Después de esto se apareció, bajo distinta figura, a dos de ellos que iban de camino a una aldea; también ellos regresaron y lo comunicaron a los demás, pero tampoco les creyeron. Por último, se apareció a los once cuando estaban a la mesa y les reprochó su incredulidad y dureza de corazón, porque no creyeron a los que lo habían visto resucitado. Y les dijo: “Id al mundo entero y predicad el Evangelio a toda criatura”.

Nuevamente vemos cuán importante es para el Señor la fe, especialmente en los Suyos. Recordemos que la fe es una virtud teologal. Cuando la acogemos y vivimos en ella, puede desarrollarse el plan de salvación que Dios tiene para con nosotros. Pero, por más que la fe sea un regalo, somos nosotros, con nuestra voluntad, quienes debemos acogerla y ponerla en práctica. Si no fuese así, no hubiera sido justo que el Señor reprendiera a los discípulos por “su incredulidad y dureza de corazón” y “porque no creyeron a los que lo habían visto resucitado”. Y si no habría participación nuestra en la fe, mucho menos Jesús habría dicho: “El que crea y sea bautizado, se salvará; el que no crea, se condenará” (Mc 16,16).

Vemos, pues, que también depende de nosotros el crecimiento de nuestra fe; y ciertamente no se trata sólo de la fe a nivel general, es decir, aquella que nos permite conocer la verdad; sino también de la fe concreta en la presencia de Dios, en su actuación e intervención real en la historia humana y en nuestra vida personal. Por ello, haríamos bien en pedir una fuerte fe y en ponerla en práctica diariamente, reconociendo cómo Dios actúa día a día en nosotros y a nuestro alrededor. Cuando hemos tenido una experiencia de fe, debemos interiorizarla, para que nos marque –si es posible hasta nuestro inconsciente– como una prueba tangible del actuar de Dios. Y entonces debemos aplicar esta experiencia de forma concreta, acordándonos de ella y teniéndola presente cuando estemos en la próxima situación que requiere de un acto de fe.

Podemos constatar cuán importante es la fe al considerar todas las promesas que el Señor hace a aquellos que creen: “En mi nombre expulsarán demonios, hablarán en lenguas nuevas, agarrarán serpientes en sus manos y, aunque beban veneno, no les hará daño; impondrán las manos sobre los enfermos y se pondrán bien” (Mc 16,17-18). Estas promesas no sólo cuentan para los apóstoles; sino para todos aquellos que, a través de ellos, han recibido la fe. ¡Y ésos somos nosotros! ¡Tú y yo!

Nosotros hemos recibido la fe gracias al testimonio de la Iglesia, y ahora somos enviados a transmitir el mensaje de la salvación.
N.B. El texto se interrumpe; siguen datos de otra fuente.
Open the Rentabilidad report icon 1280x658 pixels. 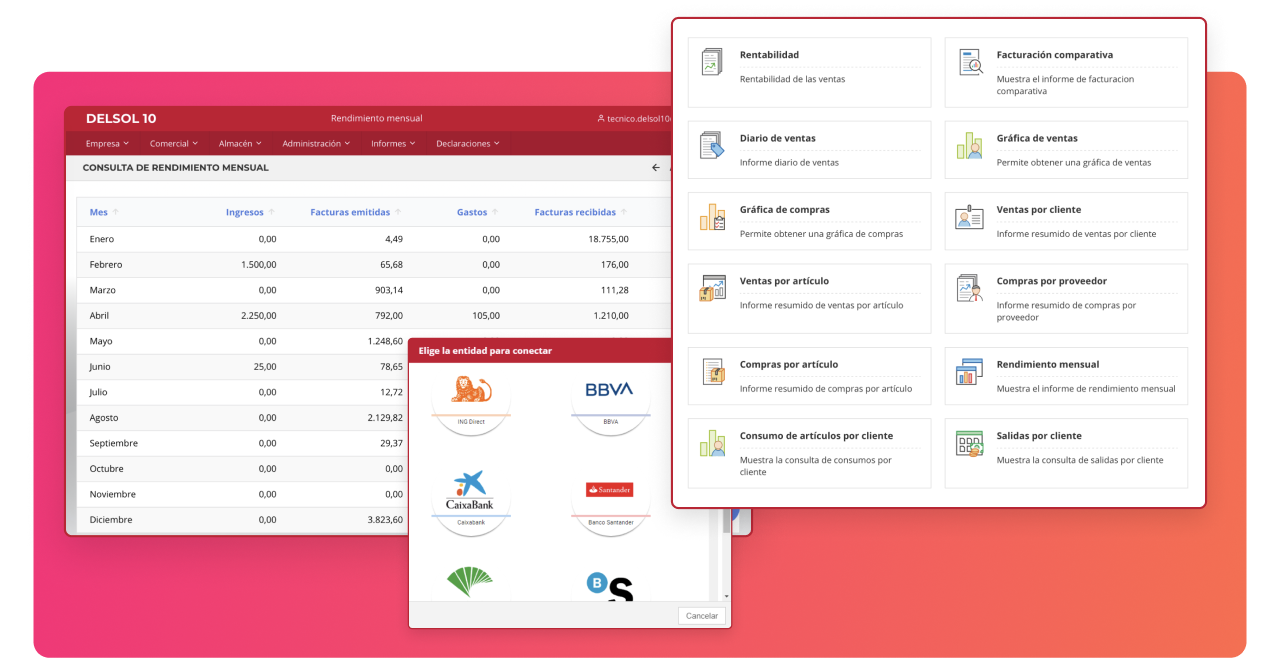(x=712, y=62)
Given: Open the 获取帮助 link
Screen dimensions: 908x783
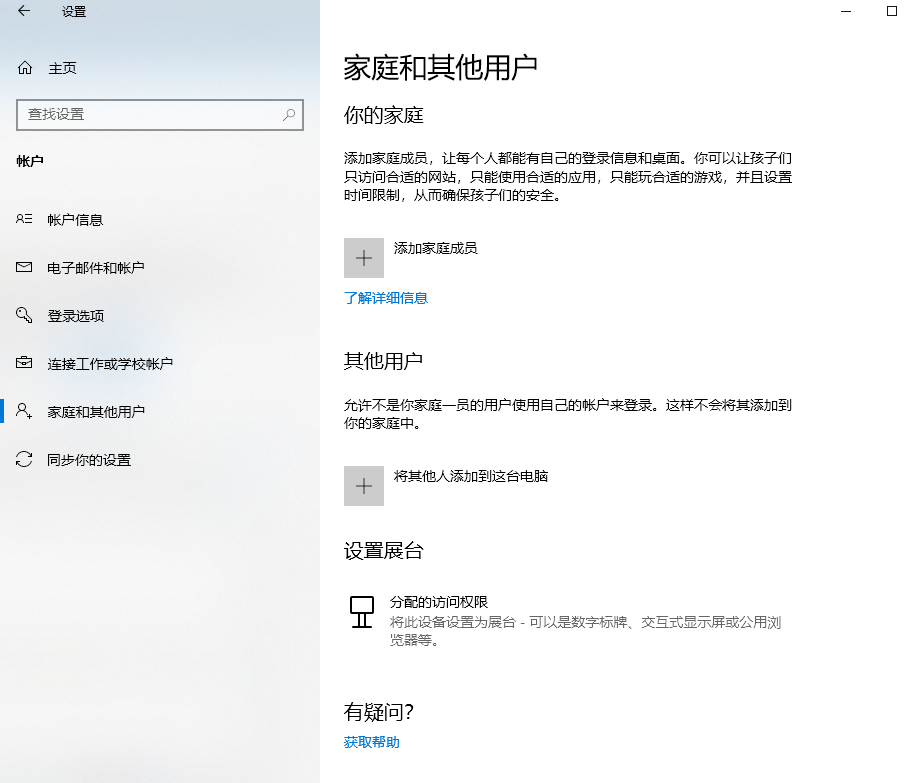Looking at the screenshot, I should (x=371, y=742).
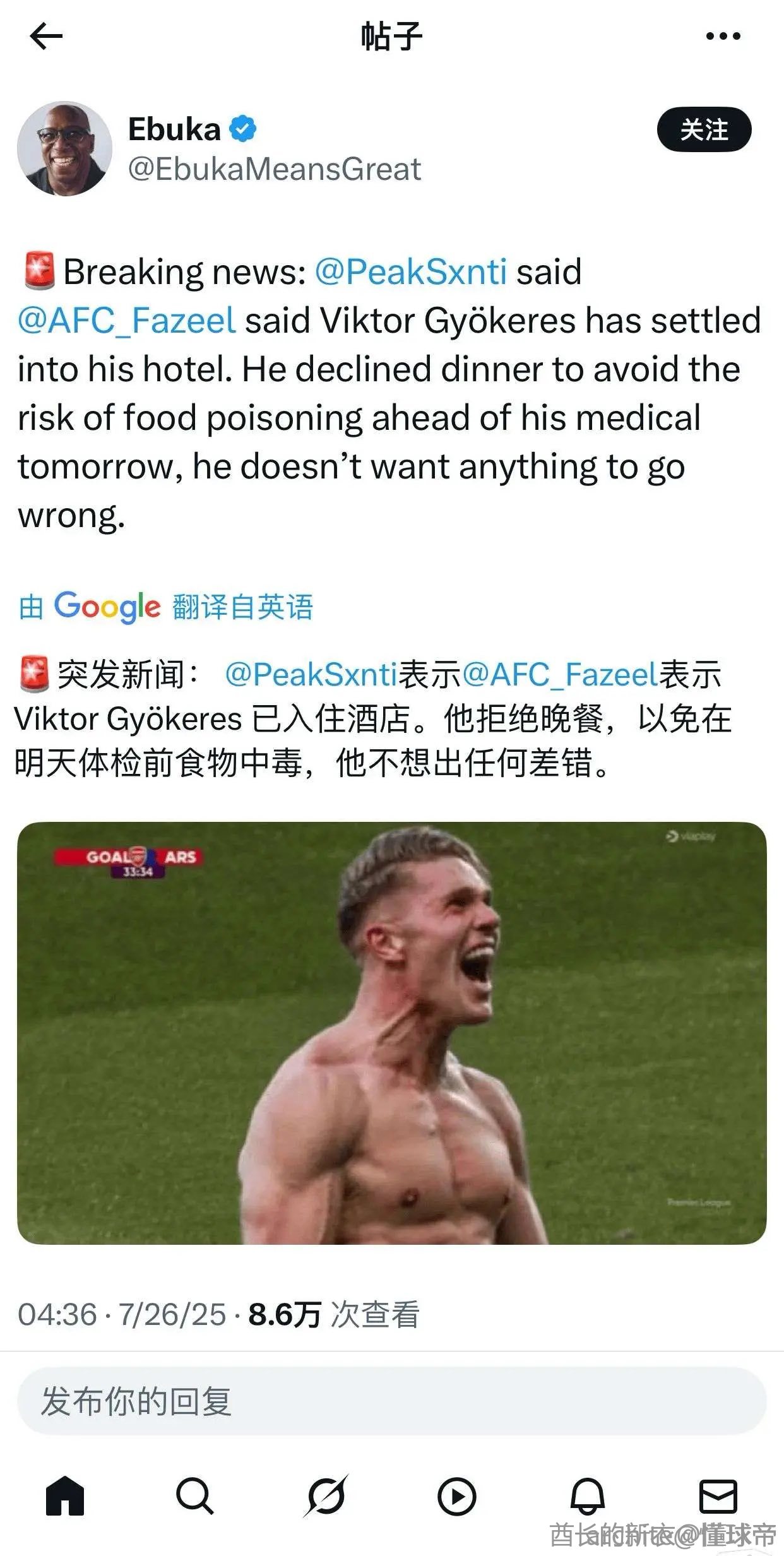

Si nuestra fe es lo suficientemente fuerte, también sucederán signos para confirmar y acreditar nuestro testimonio.

Pidámosle al Señor que Él, con la fuerza del Espíritu Santo, robustezca nuestro corazón pusilánime y frecuentemente incrédulo, para que nuestra fe no sea más pequeña que la de los primeros cristianos y la de todos los que dieron su vida por ella. Hoy más que nunca, el mundo está necesitado de nuestro testimonio. Incluso en la Iglesia pareciera que la fe se debilita más y más.

No olvidemos que, para que la fe sea eficaz, debe ser puesta en práctica y aplicada de forma concreta. De lo contrario, estaremos en peligro de vivir nuestro día a día solamente en nuestra lógica y experiencia natural, sin entenderlo a la luz de la fe y vivirlo en esa perspectiva.